→ Task goal: With the pictures left out, transcribe exactly the lines from the one with "Screen dimensions: 511x314" through the end of the data.

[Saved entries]
++++++++++++++++++++
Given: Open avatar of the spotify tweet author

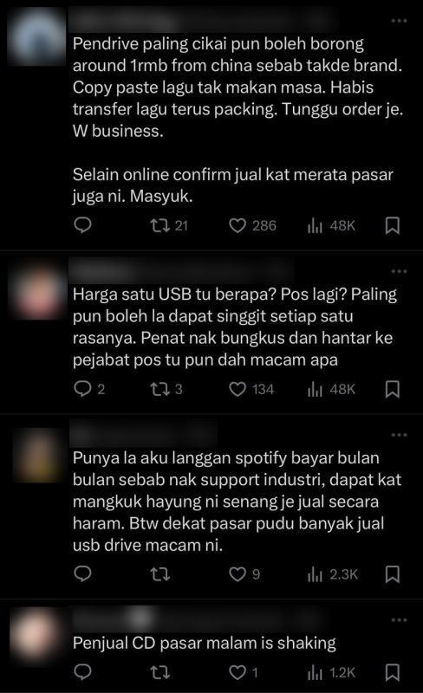Looking at the screenshot, I should pyautogui.click(x=36, y=456).
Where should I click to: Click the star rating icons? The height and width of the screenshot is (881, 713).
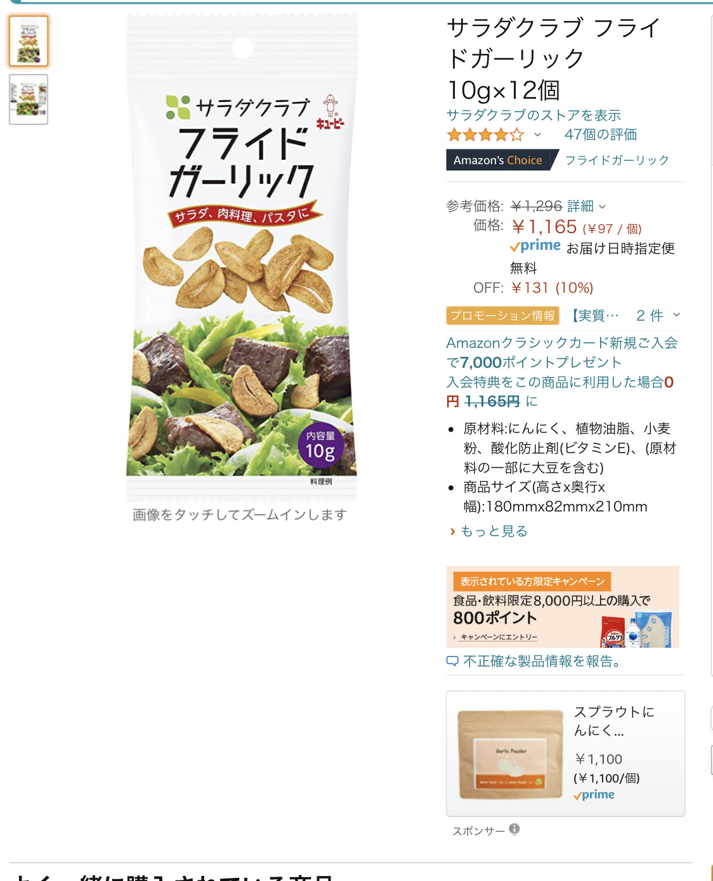(x=485, y=135)
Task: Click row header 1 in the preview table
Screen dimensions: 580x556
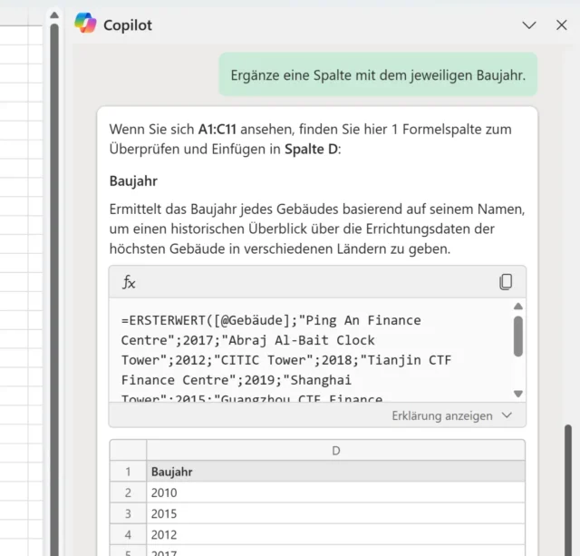Action: coord(128,472)
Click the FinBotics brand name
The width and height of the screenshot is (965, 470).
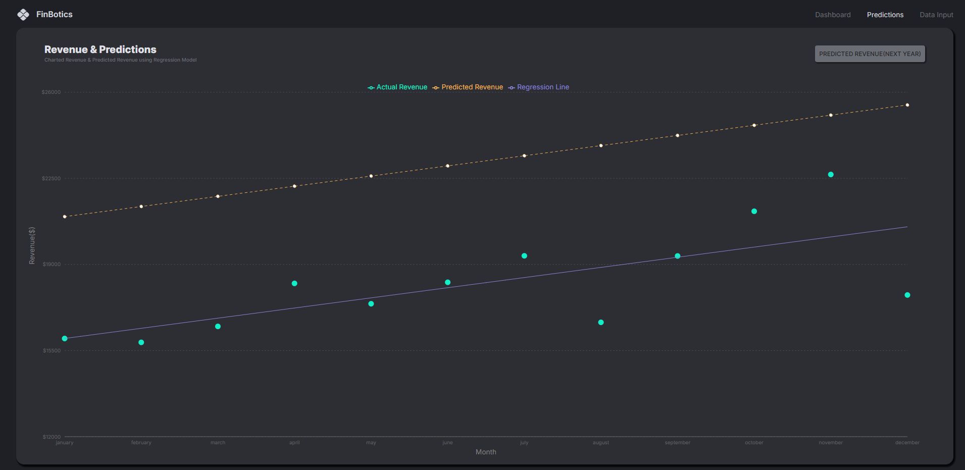pos(54,15)
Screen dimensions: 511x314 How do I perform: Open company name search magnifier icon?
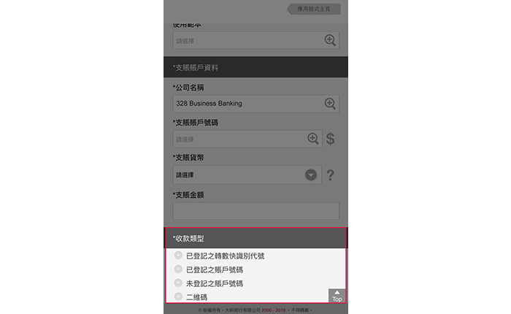coord(330,104)
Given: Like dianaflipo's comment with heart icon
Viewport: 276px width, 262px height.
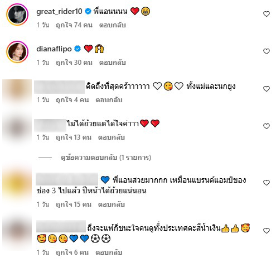Looking at the screenshot, I should 267,51.
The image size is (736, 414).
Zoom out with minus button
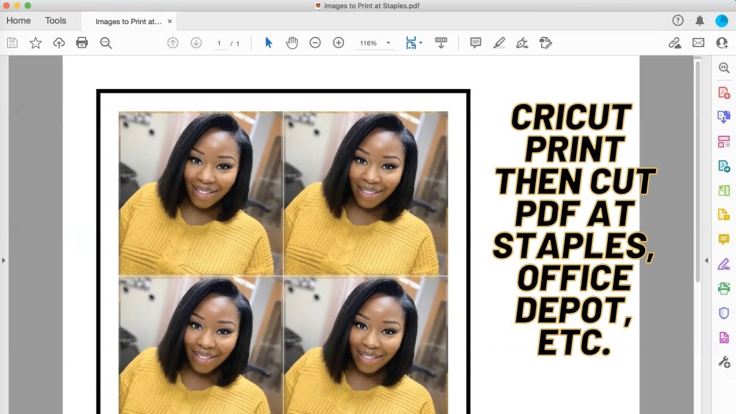[315, 43]
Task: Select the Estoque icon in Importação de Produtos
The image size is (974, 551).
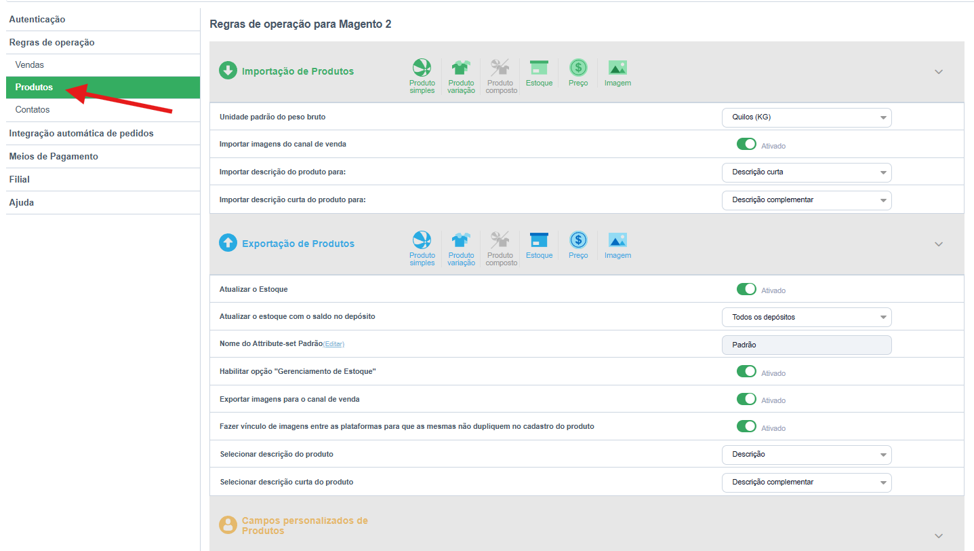Action: [x=539, y=68]
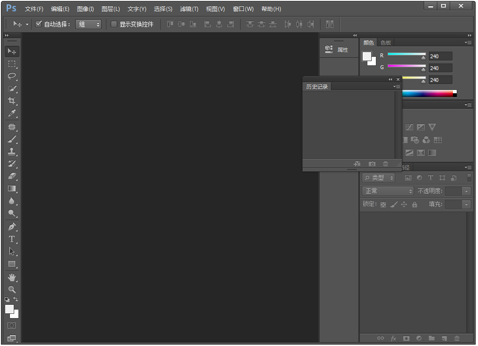Select the Clone Stamp tool
This screenshot has height=346, width=478.
(12, 151)
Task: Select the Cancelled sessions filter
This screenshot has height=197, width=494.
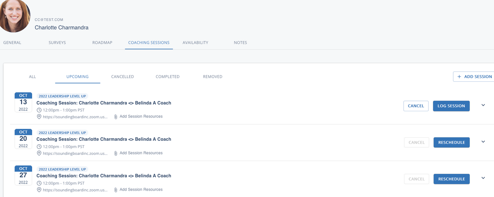Action: pos(122,77)
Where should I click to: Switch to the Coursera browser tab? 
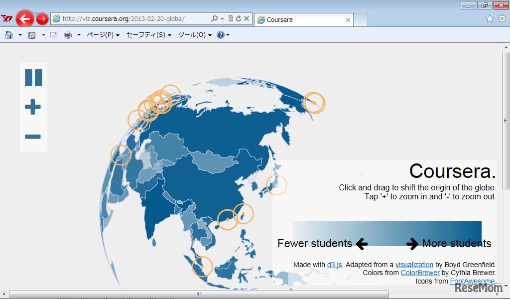click(294, 20)
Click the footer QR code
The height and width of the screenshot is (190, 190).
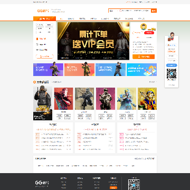point(134,185)
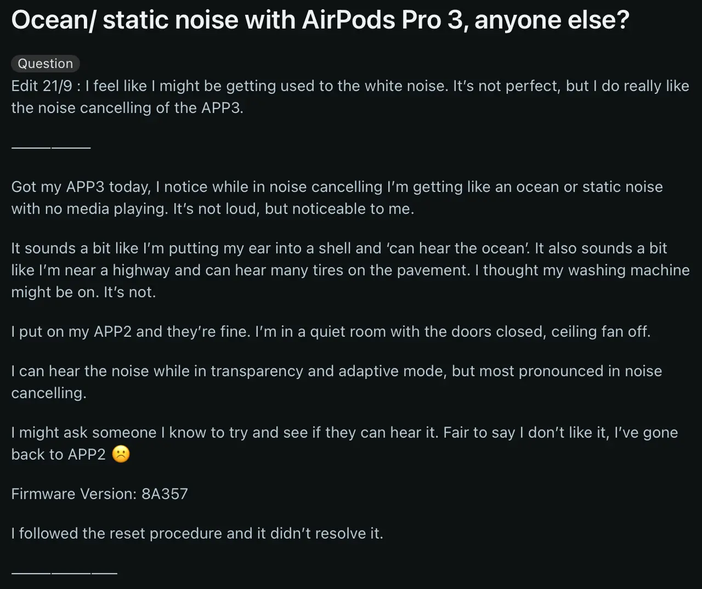Click the phrase "ceiling fan off"

[x=600, y=332]
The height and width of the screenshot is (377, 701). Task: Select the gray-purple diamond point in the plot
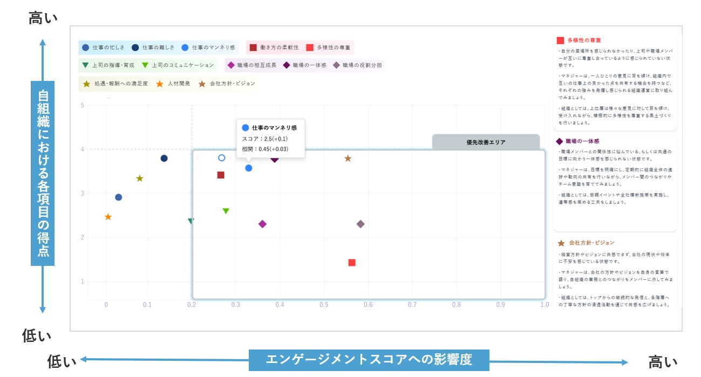coord(360,224)
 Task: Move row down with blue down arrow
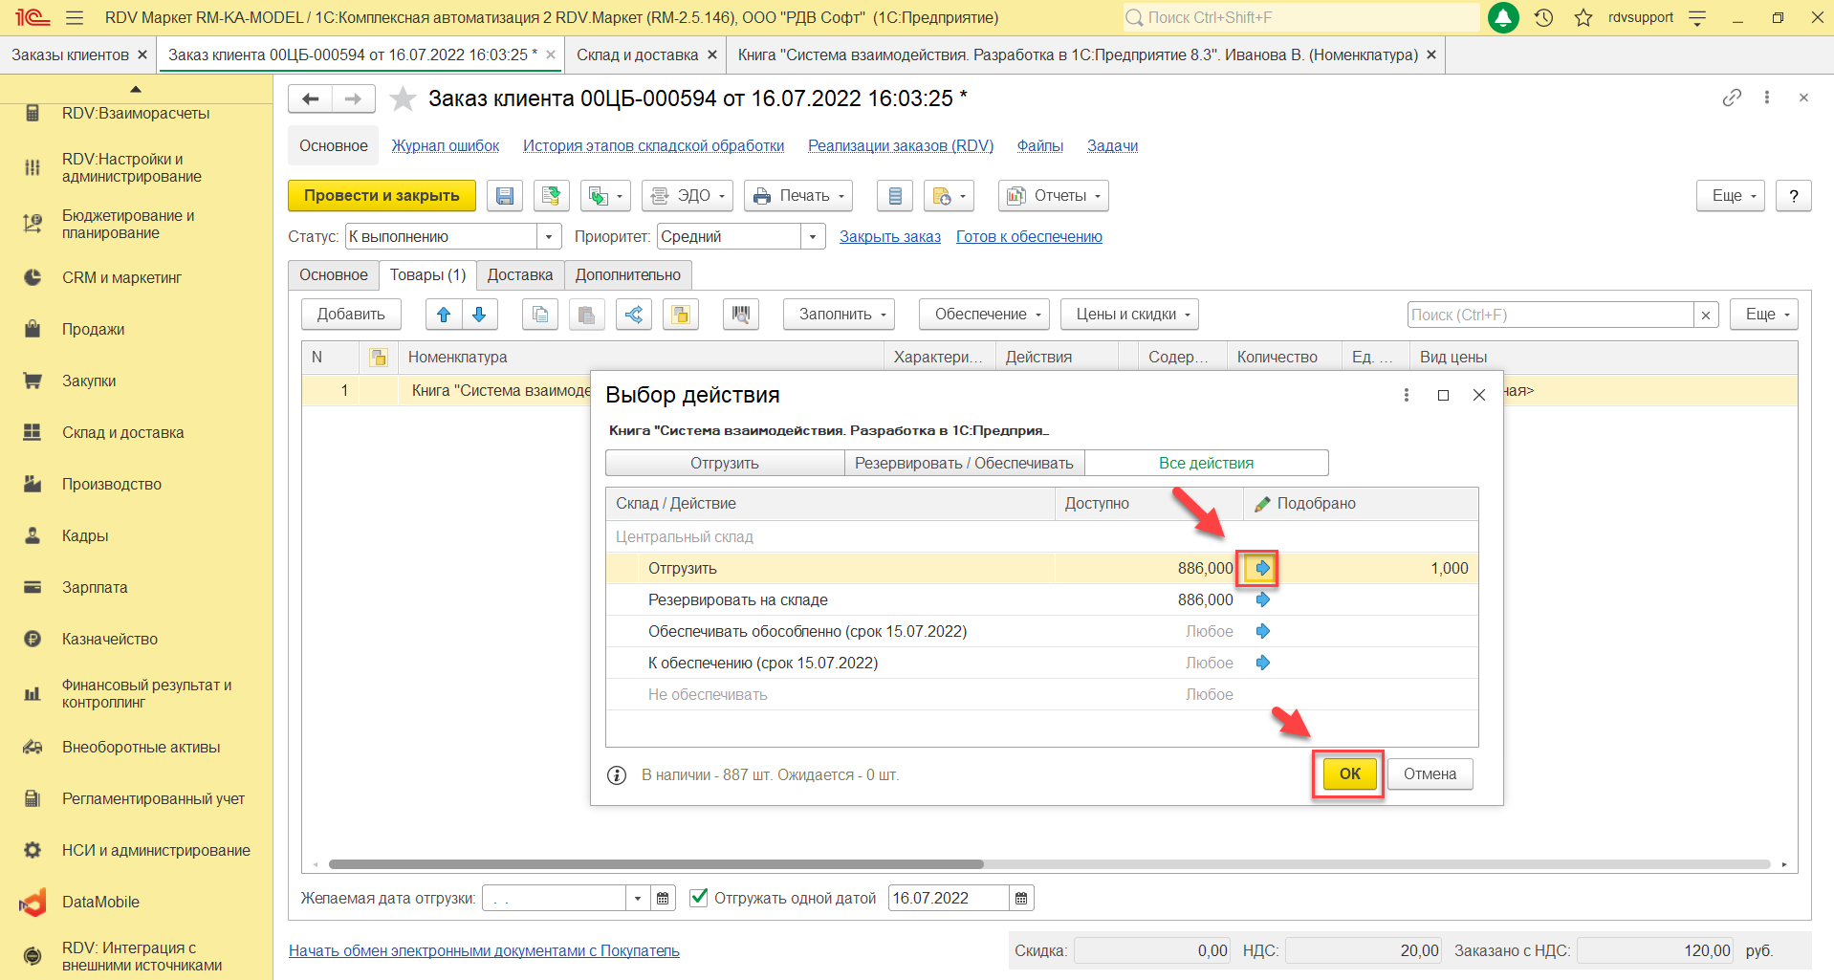click(x=479, y=315)
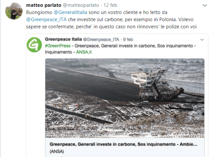Open the coal mine excavator image
Viewport: 211px width, 157px height.
(x=125, y=98)
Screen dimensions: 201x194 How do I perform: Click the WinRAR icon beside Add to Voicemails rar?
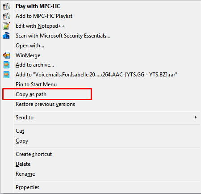coord(6,75)
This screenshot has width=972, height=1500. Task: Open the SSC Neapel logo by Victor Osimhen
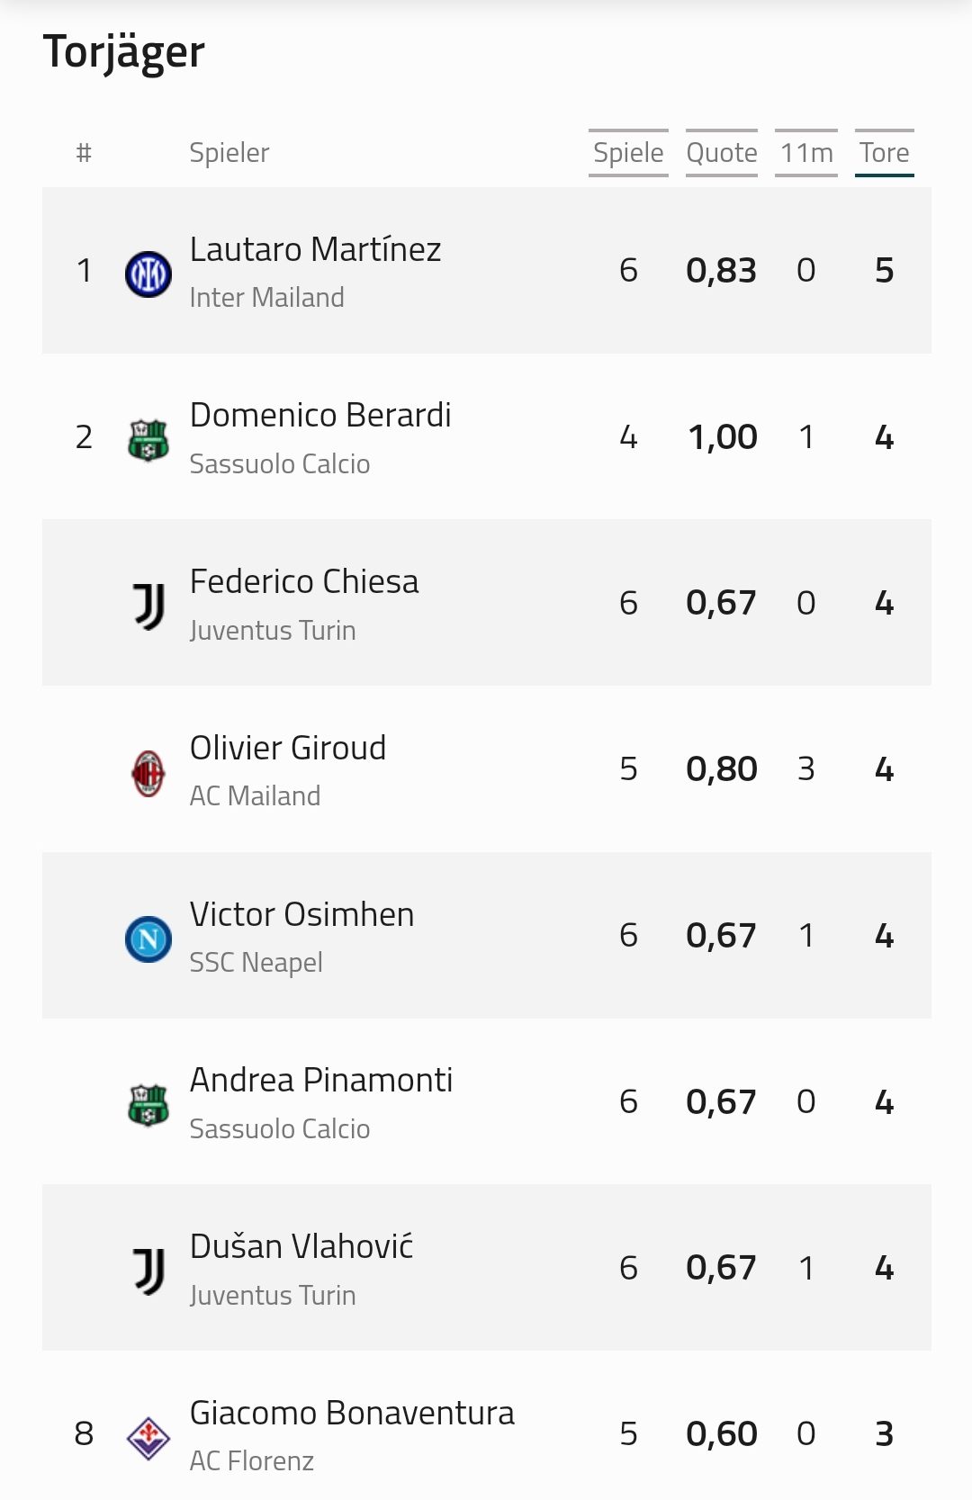click(149, 939)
++++++++++++++++++++
→ Task solution:
Screen dimensions: 511x314 How do I perform: Open company name search magnifier icon?
coord(330,104)
Given: Like dianaflipo's comment with heart icon
Viewport: 276px width, 262px height.
Looking at the screenshot, I should 267,51.
The image size is (736, 414).
Zoom out with minus button
[315, 43]
Task: Select the Estoque icon in Importação de Produtos
The image size is (974, 551).
Action: [x=539, y=68]
Select the Clone Stamp tool
This screenshot has height=346, width=478.
(12, 151)
Task: Select the Cancelled sessions filter
This screenshot has height=197, width=494.
Action: pos(122,77)
Where should I click to: Switch to the Coursera browser tab? 
click(294, 20)
Click the footer QR code
The height and width of the screenshot is (190, 190).
point(134,185)
Click the phrase "ceiling fan off"

[x=600, y=332]
The height and width of the screenshot is (377, 701). Task: Select the gray-purple diamond point in the plot
coord(360,224)
 Task: Move row down with blue down arrow
click(x=479, y=315)
Open the coal mine excavator image
Viewport: 211px width, 157px height.
(x=125, y=98)
Screen dimensions: 201x194 How do I perform: Click the WinRAR icon beside Add to Voicemails rar?
coord(6,75)
This screenshot has width=972, height=1500. Task: Open the SSC Neapel logo by Victor Osimhen
click(149, 939)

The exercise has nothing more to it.